We have been working on the stair math. Here is a summary of what we have decided - in case any visitors want to contribute.
A is walking up the stairs at her office building to get some exercise during the day. We want to know the distance she travels up the stairs.
When A is going up stairs the true distance she travels should be the diagonal distance - because she is going up AND across. Think of it this way: If you put a plank of wood on the stairs to make them flat, that is the distance she would have walked - like going up a hilly road.

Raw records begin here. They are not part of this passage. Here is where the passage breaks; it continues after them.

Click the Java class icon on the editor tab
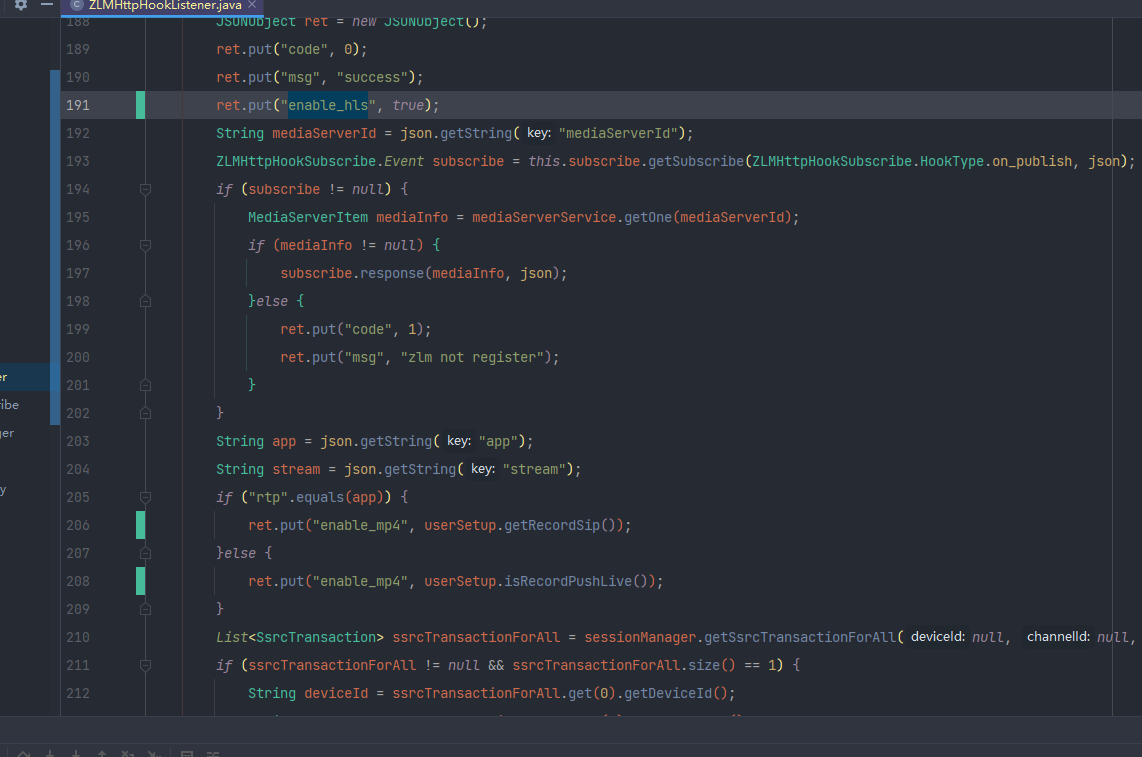The width and height of the screenshot is (1142, 757). (x=75, y=5)
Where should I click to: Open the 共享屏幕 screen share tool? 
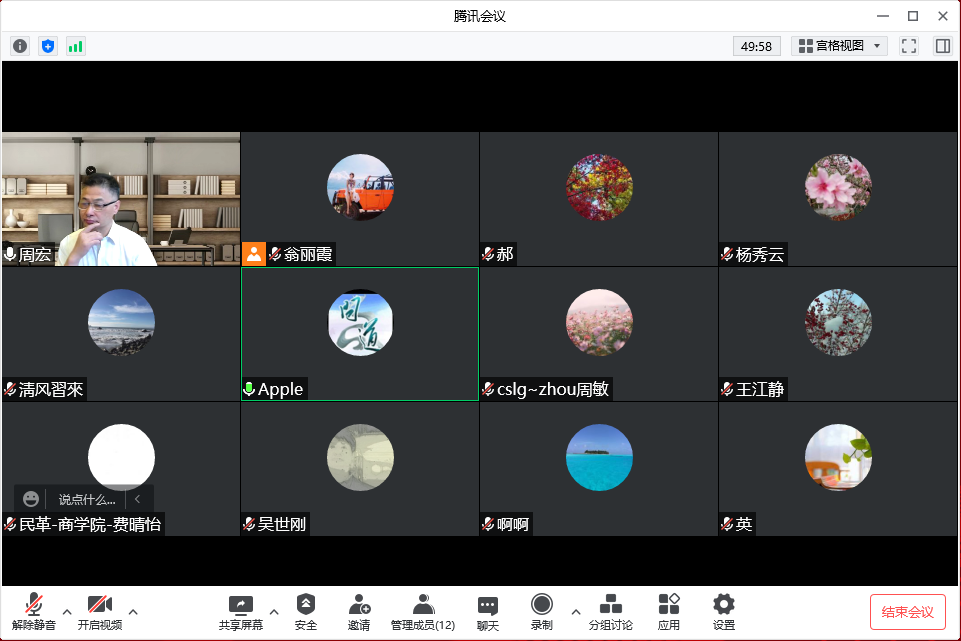point(241,612)
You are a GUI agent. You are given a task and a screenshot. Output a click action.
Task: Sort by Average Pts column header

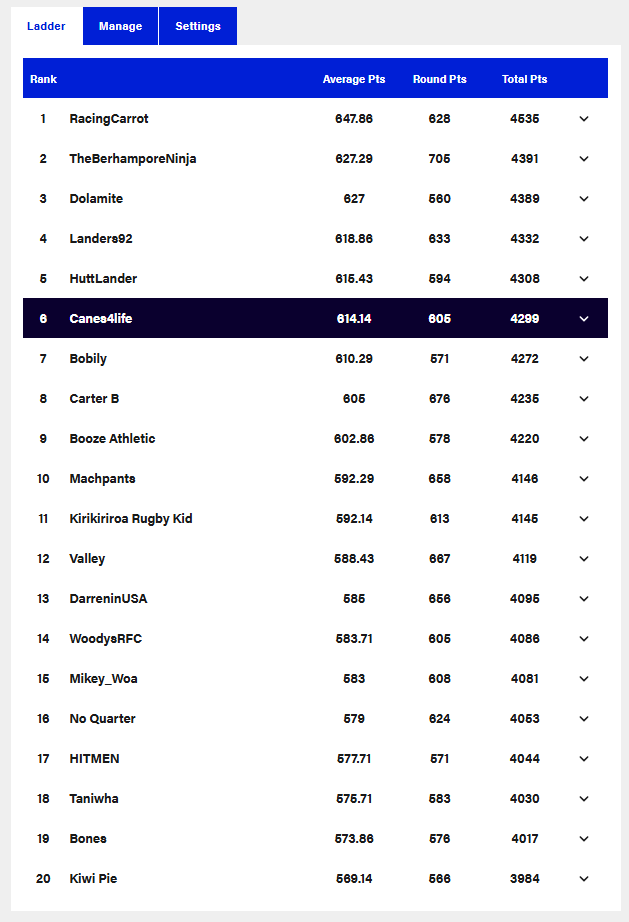[x=354, y=79]
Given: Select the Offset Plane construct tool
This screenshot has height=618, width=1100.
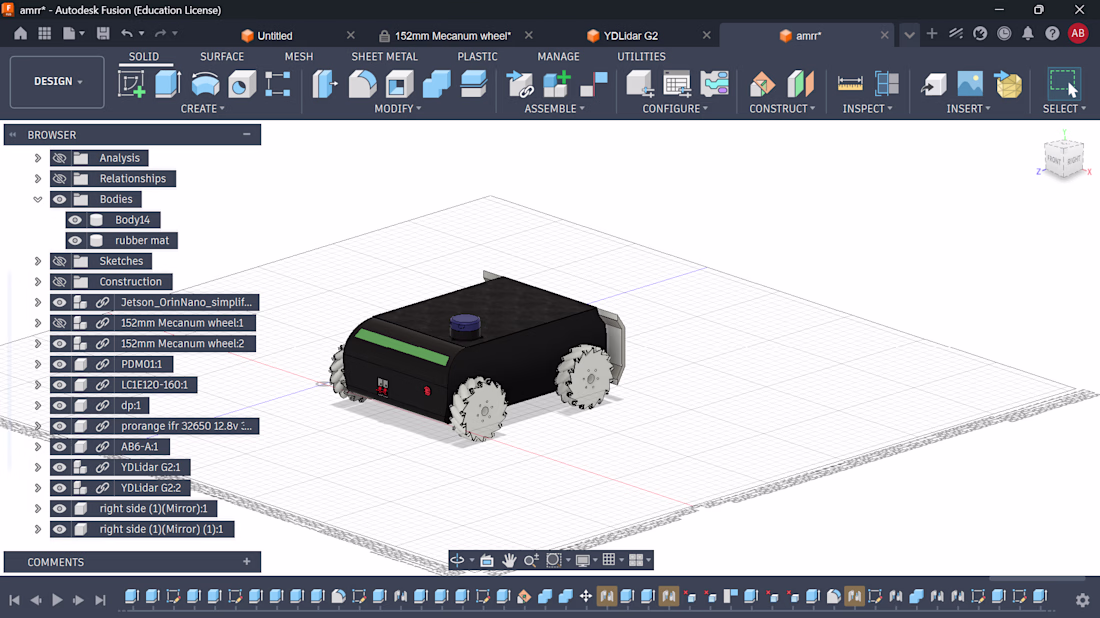Looking at the screenshot, I should coord(762,84).
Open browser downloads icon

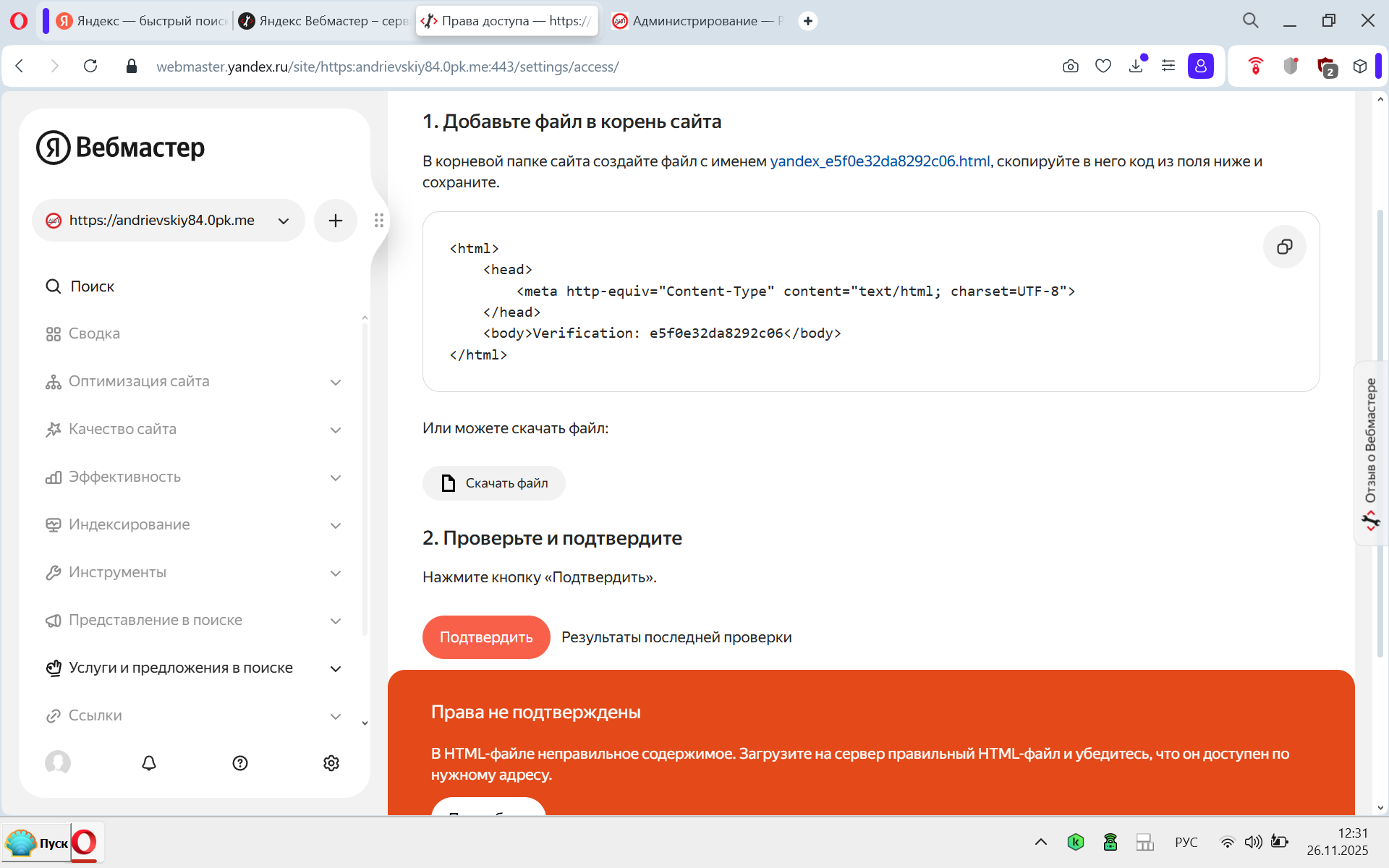point(1136,67)
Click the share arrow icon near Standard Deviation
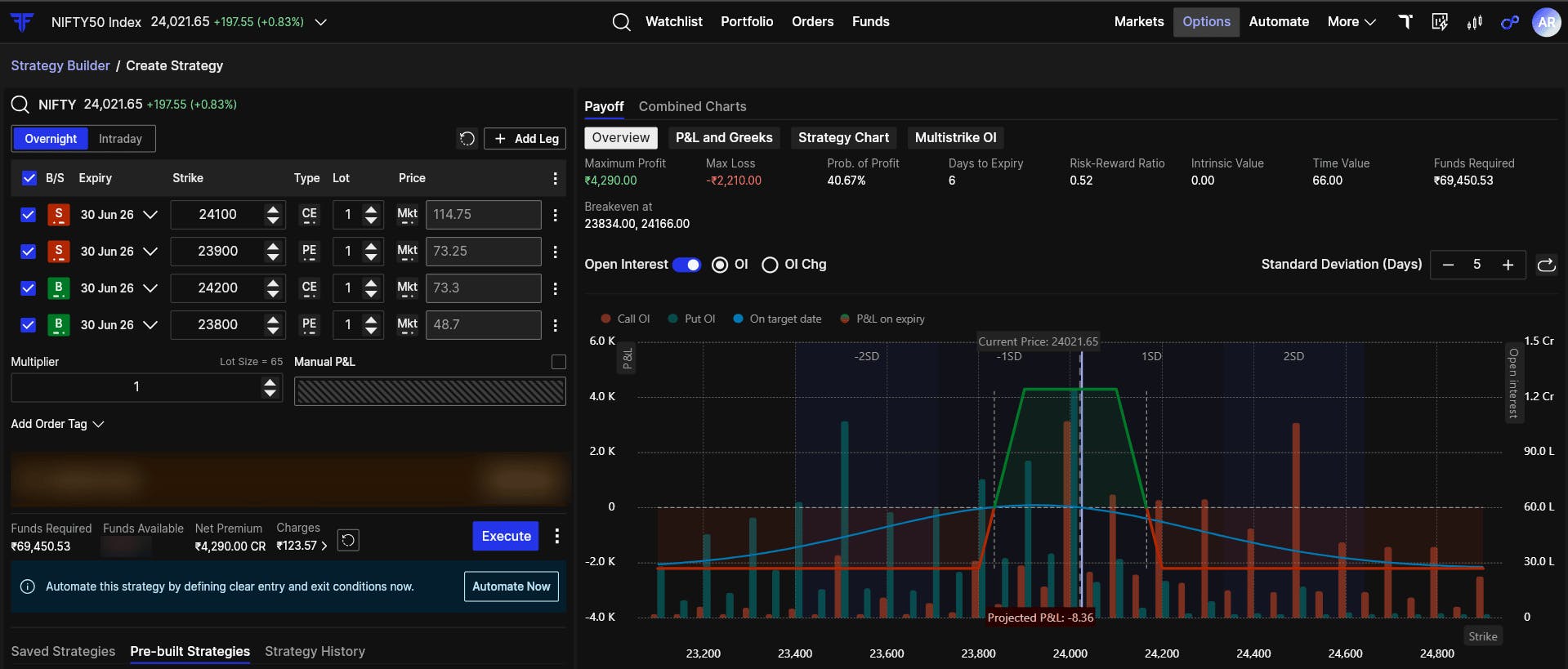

To get the measurement of that distance, you can calculate it knowing the height and depth of the stairs.
You have to assume that there is a right angle on the stairs where the height and depth meet - but that is a good assumption, or you would notice a tilt to the stairs. (We also assume that each stair has the same dimension, so once we know one stair, we can know the sum of the stairs.) Use Pythagoran Theorem and you get that the square root of the height squared plus the depth squared is the hypotenuse (the distance traveled). If it is 8 inches high and deep, that is ~11 inches per step, so with 11 flights of 24 steps each, you are at ~0.05 miles.
This is the correct way to measure it - not the up and the across, because she is not shuffling her feet. A - you do not have to measure the arc your foot makes. We don't do that when you are walking outside to get distance.
Unfortunately, as nice as the pedometer quick calculation was, it was WRONG. Sorry to get the hopes up. I told you the average stepping distance was 2,000 steps per mile. That would mean a step/stride of ~32 inches per step. As we stated, the hypotenuse is only ~11 inches. At 11 inches per stride, you have to go 5760 steps per mile. Since you only go 264, you are (again) at ~0.05 miles per your 11 flights of stairs.
Any other ideas on how to get a nicer number? Maybe we should look at heart rate, and results of blood pressure and lactic acid production? Going up those 0.05 miles of stairs is way harder than going 0.05 miles to the coffee machine.